_Descrição do exercício_
Por favor, apresente como uma lista JSON de strings tudo o que vai da linha que contém "Viewport: 426px width, 360px" até a linha que contém "click(851, 418)", com ambas incluídas, uma string por linha e sem as linhas em branco.

_Registros de localização de itens_
*****

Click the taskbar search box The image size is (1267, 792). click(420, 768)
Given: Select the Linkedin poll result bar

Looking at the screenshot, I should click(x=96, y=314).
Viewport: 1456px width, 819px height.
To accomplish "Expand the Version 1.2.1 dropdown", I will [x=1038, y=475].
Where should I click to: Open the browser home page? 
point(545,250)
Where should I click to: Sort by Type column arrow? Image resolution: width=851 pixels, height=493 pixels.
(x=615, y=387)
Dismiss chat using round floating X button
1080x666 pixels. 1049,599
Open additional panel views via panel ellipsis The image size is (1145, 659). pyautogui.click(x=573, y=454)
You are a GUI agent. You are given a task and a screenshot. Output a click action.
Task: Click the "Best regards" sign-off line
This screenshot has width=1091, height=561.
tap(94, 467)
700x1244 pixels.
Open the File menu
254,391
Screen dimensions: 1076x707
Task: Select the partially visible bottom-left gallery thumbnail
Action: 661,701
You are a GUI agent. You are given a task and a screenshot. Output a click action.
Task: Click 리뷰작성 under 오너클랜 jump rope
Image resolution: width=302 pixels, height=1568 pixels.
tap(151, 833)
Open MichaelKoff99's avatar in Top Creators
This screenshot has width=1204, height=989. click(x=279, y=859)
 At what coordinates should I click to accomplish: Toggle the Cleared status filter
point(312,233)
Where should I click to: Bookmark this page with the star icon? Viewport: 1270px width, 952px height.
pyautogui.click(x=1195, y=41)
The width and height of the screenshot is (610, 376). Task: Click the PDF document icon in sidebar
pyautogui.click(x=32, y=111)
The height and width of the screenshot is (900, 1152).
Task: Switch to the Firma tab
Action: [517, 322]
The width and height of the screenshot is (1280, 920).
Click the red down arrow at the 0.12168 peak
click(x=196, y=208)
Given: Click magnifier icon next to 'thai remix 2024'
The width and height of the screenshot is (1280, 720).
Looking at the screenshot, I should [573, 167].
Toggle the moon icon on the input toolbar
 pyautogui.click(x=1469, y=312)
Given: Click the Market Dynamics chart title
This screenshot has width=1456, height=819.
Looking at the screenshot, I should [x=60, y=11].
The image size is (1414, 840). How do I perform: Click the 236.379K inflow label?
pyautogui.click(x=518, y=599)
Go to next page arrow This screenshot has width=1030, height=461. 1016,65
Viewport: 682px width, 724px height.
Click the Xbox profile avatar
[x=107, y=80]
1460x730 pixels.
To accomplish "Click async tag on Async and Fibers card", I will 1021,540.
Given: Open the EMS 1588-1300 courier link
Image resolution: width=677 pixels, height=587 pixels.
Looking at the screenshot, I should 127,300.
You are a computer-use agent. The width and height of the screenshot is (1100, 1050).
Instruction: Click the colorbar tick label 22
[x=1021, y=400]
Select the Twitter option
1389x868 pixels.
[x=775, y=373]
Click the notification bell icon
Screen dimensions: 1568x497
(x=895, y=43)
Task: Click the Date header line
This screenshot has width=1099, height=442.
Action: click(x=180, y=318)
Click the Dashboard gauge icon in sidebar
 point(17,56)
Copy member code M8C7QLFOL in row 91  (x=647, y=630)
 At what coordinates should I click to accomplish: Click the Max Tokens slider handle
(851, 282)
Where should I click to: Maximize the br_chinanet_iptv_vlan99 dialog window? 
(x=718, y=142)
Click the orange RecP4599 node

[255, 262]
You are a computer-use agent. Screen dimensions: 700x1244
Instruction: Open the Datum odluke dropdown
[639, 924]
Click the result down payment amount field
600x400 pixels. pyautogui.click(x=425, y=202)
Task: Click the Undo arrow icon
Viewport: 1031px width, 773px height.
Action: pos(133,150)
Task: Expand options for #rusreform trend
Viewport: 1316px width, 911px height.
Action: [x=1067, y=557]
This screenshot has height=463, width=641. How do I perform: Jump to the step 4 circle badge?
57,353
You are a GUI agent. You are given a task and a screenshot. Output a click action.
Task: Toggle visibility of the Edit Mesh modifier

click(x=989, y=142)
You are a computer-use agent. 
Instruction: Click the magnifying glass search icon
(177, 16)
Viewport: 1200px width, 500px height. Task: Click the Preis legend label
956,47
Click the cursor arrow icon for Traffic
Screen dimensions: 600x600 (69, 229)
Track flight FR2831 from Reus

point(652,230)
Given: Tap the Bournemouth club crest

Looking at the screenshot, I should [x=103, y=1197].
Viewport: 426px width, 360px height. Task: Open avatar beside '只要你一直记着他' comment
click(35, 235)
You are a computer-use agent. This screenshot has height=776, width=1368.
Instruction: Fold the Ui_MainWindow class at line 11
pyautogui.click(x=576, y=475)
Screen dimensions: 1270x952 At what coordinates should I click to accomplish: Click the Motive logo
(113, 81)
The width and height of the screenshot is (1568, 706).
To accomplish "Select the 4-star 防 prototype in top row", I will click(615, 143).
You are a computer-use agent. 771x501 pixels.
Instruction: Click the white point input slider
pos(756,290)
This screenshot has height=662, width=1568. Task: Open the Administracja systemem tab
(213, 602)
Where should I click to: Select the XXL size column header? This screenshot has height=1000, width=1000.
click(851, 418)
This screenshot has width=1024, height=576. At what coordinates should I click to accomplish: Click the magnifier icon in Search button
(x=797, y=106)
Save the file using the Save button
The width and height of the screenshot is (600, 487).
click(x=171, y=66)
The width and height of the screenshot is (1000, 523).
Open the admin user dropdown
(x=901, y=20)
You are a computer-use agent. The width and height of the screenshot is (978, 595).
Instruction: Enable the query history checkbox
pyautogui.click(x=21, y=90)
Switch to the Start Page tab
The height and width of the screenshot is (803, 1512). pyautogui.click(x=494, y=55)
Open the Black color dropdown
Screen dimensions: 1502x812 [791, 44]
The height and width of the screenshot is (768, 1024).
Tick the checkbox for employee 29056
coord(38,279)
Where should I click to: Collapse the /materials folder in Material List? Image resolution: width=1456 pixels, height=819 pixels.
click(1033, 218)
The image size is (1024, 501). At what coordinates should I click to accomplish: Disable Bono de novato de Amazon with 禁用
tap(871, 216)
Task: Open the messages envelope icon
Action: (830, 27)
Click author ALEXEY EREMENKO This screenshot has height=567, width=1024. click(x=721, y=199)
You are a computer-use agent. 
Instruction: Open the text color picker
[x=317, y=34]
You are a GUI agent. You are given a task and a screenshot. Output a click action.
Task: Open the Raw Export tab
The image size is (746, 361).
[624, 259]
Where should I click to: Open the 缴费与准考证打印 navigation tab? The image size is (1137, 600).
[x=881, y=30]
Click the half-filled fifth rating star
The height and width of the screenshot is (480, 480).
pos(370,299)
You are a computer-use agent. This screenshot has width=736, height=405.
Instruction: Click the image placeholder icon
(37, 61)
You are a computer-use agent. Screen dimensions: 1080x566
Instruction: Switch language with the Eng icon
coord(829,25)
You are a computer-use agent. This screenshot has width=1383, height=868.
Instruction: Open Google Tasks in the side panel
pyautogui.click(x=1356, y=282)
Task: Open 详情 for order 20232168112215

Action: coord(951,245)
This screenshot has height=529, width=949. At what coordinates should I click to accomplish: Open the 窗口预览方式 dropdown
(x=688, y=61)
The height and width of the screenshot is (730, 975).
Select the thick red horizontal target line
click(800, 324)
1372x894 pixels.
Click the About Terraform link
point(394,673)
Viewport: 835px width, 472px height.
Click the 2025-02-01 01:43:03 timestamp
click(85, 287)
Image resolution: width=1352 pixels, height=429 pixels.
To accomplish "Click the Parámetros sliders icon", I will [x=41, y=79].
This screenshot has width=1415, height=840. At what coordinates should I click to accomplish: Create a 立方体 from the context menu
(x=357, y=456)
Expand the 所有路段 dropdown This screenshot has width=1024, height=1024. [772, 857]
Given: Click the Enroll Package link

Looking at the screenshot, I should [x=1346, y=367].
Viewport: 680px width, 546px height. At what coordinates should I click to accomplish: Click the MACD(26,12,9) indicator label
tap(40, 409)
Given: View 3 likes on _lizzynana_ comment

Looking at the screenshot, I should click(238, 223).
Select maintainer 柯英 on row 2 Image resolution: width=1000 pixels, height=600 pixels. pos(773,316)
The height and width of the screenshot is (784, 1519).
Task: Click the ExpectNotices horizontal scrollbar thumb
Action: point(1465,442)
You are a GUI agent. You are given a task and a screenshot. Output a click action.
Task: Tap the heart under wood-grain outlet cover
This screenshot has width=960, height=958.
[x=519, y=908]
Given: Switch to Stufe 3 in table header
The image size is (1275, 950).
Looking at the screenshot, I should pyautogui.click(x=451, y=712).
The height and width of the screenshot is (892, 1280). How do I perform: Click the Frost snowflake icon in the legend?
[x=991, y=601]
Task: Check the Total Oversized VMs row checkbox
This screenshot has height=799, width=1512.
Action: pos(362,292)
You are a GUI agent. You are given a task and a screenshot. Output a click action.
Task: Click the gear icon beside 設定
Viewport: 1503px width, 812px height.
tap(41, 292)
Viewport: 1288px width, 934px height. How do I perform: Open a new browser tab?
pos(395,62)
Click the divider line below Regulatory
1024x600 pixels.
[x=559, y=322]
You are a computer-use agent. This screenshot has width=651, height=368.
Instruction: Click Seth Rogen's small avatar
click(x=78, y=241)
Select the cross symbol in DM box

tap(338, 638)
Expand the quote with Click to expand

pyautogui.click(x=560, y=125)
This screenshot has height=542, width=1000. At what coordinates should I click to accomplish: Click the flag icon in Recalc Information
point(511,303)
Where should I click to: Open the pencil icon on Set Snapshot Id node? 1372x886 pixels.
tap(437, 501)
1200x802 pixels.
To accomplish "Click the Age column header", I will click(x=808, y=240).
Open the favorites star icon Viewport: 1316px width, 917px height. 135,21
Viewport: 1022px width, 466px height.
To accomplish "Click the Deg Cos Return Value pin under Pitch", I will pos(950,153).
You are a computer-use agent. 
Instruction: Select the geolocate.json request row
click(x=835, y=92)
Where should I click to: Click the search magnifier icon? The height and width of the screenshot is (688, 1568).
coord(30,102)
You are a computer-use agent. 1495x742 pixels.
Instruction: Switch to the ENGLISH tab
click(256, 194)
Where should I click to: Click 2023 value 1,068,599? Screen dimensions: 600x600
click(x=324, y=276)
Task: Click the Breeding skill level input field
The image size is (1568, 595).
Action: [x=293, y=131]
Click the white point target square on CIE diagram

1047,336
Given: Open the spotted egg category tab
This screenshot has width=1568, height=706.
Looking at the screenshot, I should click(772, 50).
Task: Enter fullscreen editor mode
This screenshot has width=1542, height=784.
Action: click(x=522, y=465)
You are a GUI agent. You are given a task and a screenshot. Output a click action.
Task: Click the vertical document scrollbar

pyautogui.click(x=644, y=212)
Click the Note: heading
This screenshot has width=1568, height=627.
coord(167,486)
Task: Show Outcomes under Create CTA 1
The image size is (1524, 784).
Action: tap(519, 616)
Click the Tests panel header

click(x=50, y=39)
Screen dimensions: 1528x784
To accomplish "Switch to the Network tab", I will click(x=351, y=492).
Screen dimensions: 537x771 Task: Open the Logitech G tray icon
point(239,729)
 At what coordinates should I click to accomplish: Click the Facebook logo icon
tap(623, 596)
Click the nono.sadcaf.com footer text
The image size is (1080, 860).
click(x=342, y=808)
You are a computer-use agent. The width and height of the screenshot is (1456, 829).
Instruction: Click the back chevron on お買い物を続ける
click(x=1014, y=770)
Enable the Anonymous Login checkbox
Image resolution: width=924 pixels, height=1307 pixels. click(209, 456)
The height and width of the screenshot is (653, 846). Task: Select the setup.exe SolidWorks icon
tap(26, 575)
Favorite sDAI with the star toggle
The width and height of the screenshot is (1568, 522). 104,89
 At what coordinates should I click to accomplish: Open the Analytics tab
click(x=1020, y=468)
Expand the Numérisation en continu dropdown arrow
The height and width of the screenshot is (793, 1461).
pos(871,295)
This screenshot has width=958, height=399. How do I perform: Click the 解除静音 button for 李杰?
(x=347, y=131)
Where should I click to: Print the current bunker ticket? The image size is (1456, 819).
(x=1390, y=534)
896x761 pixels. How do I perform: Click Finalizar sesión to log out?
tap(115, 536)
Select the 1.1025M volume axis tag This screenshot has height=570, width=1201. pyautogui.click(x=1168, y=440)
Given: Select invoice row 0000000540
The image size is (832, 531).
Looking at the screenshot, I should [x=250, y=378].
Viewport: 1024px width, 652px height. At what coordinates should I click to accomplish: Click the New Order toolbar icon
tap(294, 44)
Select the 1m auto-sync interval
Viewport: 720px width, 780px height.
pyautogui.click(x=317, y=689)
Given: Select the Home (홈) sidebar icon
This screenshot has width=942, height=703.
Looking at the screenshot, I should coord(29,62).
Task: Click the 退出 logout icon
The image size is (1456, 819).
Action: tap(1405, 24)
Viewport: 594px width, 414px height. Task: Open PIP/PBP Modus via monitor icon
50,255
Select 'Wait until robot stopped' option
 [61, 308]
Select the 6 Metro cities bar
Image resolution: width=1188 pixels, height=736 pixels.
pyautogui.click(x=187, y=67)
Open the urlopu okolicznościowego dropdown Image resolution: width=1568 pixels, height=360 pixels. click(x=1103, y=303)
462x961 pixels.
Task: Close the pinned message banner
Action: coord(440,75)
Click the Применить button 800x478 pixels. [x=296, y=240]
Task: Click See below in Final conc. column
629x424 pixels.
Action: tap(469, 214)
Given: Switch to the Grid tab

*****

_Resultado da tarefa_
[
  "Viewport: 426px width, 360px height. Task: Open avatar beside '只要你一直记着他' comment",
  "click(35, 235)",
  "You are a computer-use agent. This screenshot has height=776, width=1368.",
  "Instruction: Fold the Ui_MainWindow class at line 11",
  "pyautogui.click(x=576, y=475)",
  "Screen dimensions: 1270x952 At what coordinates should I click to accomplish: Click the Motive logo",
  "(113, 81)",
  "The width and height of the screenshot is (1568, 706).",
  "To accomplish \"Select the 4-star 防 prototype in top row\", I will click(615, 143).",
  "You are a computer-use agent. 771x501 pixels.",
  "Instruction: Click the white point input slider",
  "pos(756,290)",
  "This screenshot has height=662, width=1568. Task: Open the Administracja systemem tab",
  "(213, 602)",
  "Where should I click to: Select the XXL size column header? This screenshot has height=1000, width=1000.",
  "click(851, 418)"
]